Further, and awfully convincing, evidence that our country passed the tipping point/Rubicon on "open borders" immigration policy a long, long time ago:
Foreign-born workers now account for nearly 17% of the total U.S. labor force, marking the highest level in twenty years, according to a new Labor [Commissaria]t report.
Last year, the nation's labor force had about 26.3 million workers who were born in other countries, reports the Wall Street Journal.
The numbers have gone up and down over the years, marking 11% in 1996; nearly 16% in 2007, and then falling during the [ongoing Obama depr]ession.
The nation's steady economic [decline] is [still] drawing in more [aliens], but the labor force born in the United States is [shrinking]....the report shows.

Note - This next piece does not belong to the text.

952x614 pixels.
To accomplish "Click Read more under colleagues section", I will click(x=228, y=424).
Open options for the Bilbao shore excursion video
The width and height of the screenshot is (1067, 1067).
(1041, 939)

The report, however, did not distinguish whether the foreign-born workers were in the country legally or illegally, nor did it track their home nations.

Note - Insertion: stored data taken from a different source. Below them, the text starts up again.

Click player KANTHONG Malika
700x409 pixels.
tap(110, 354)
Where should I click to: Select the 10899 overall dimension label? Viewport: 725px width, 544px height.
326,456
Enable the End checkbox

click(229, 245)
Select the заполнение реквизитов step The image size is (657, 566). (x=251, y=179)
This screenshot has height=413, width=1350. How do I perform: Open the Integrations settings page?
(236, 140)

And why would it, since Barack Obama has already "legalized" them all?
However, overall, Hispanics made up 48.8% of the foreign-born labor force, with Asians accounting for 24.1%.
If you wonder why we keep hearing the phrase "pathway to citizenship," here is a very simple, straightforward reason for it: Physically deporting millions of illegal aliens in the way that Donald Trump has demanded is YUUUUGEly impractical, both logistically and politically, as even his biggest House supporter admitted this week. It always was, which is why that promise was always BS.
What is desperately needed above all else is the sort of generation-long breathing space that America has historically had up until half a century ago, in which immigration is halted and the latest influx can assimilate and learn to be Americans - the "melting pot" process, with no more of this insane multi-culti "tossed salad" lunacy. Cutting off illegal immigration is part of that, though removing its economic incentives - Mitt Romney's "self-deportation" - would be far more effective than building Trump's border wall, which isn't going to get built anyway because Mexico isn't going to be extorted into paying for it, as the aforementioned House GOP Trumper also conceded. The kind of deportation that Trumplicans are expecting - i.e. all of them - simply is not and cannot be a high priority.
We first and foremost need to stabilize the situation. That can only be done realistically, not by angry, pie-in-the-sky fantasism.
And the fact that Donald Trump is the presumptive "Republican" presidential nominee tells you all you need to know about which tine has been taken at that particular fork in the road.